It's no secret that some people put on weight faster than others. But for the first time, scientists have identified a gene that is responsible for metabolism, or the rate at which a person's body burns calories. And for some people who have been obese since they were children, that particular gene is mutated and unable to carry out its normal functions.

Researchers at the University of Cambridge, led by Dr. Sadaf Farooqi, Ph.D., M.D., have determined that the KSR2 gene regulates metabolism, appetite and the way the body processes energy, such as glucose and fat. But mutations in the KSR2 gene mean that cells can't properly process glucose and fatty acids, which can lead to insulin resistance, obesity and a slower metabolism.

"It's been thought for some time that there's likely genetic differences in how people burn calories," said Farooqi in a phone interview with The Huffington Post. "There hasn't really been any proof until now that a gene or a set of genes can influence a person's metabolic rate."

Farooqi and her colleagues analyzed the KSR2 gene of two groups of people: 2,101 obese people who had been obese since they were younger than 10, and a control group of 1,536 people from a U.K. population-based study.

They found that 2.1 percent of people from the obese group had some kind of mutation on the KSR2 gene, more than double the amount found in the control group (1 percent).

"Basically 2 percent doesn't sound like very much," Farooqi explained, "but what it means is that having a variation of this gene is particularly rare and more often found in people who are severely obese than people who are normal weight."

However, the findings don't mean that only 2 percent of obese people are obese because of their genes. The other 98 percent of people might have a different gene that is also influencing their weight, Farooqi explained.

The people who had the gene mutation tended to be in the severely obese category, which means that they have a body mass index of 35 or higher (BMI is a ratio of weight to height). They also described having an abnormally large appetite when they were children (a condition that tapered off over time), and doctors determined they had low heart rates, severe insulin resistance and slow metabolisms.

Farooqi then sequenced the genes of family members related to the group with the gene mutation. She found that the family members who also had the same genetic mutation were also likely to be overweight or obese.

So what does this mean for parents of children who just seem to be a lot hungrier than their siblings and peers, or whose weight seems to be escalating at an alarming rate?

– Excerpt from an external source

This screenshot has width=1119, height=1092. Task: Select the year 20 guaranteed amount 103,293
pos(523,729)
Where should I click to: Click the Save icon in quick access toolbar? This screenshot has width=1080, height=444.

"For most people, the advice is still going to be that you've got to watch what you eat and you've got to do as much physical activity as you can, because we're doing a lot less of that in our society," said Farooqi. "At the moment, it's quite likely that our genes interact with the amount of exercise that we do and the food that we eat to influence our weight."

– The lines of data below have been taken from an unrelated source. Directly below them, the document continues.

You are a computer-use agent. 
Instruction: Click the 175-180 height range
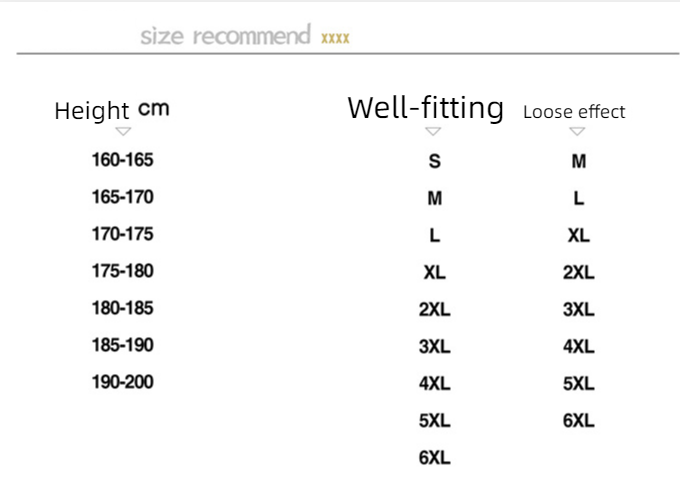pos(123,271)
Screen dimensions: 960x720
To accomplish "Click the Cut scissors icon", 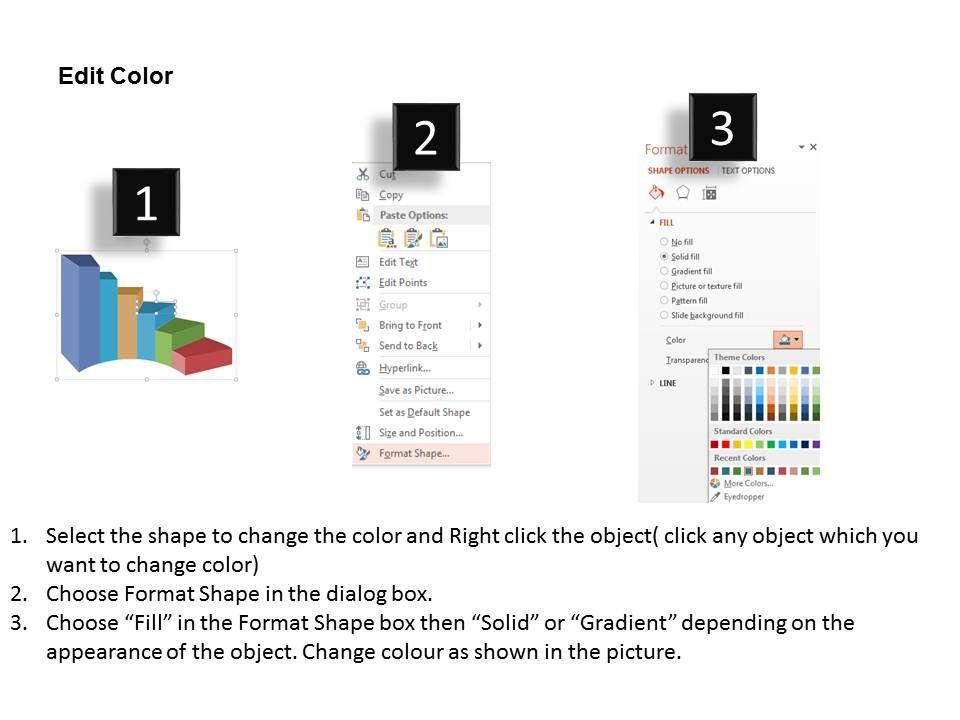I will [362, 174].
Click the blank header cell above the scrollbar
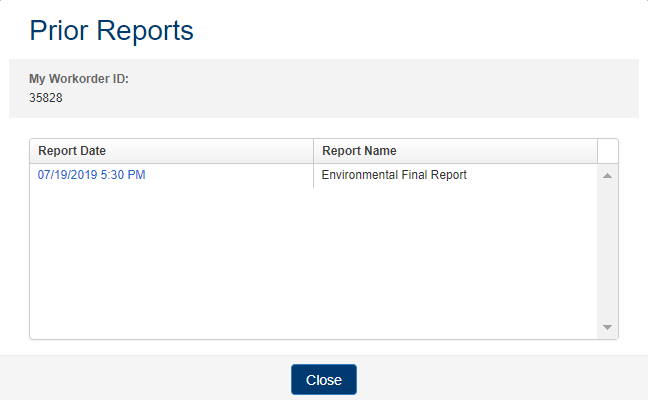Image resolution: width=648 pixels, height=400 pixels. pos(607,151)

Farooqi is referring to a field of research called epigenetics, which is the study of how our environment and lifestyle choices affect our genes -- and even our children's genes. A person's genes aren't static, and instead can either be switched "on" or "off" depending on how a person lives his or her life.

For instance, the New York Times notes that a recent Swedish study showed that six months of exercise altered study participants' genes that are responsible for fat storage and developing obesity and diabetes.

For Farooqi, her study demonstrates that it's worth looking into whether children who become obese at a very young age have the KSR2 gene mutation. While there isn't currently a therapy that can address the mutation, simply knowing and acknowledging the genetic predisposition to obesity could, at least, lead to understanding among parents and children.

Studies like Farooqi's show that we're headed toward more personalized medicine in the future, notes Brian Parks, Ph.D. of the UCLA Lusis Lab in California.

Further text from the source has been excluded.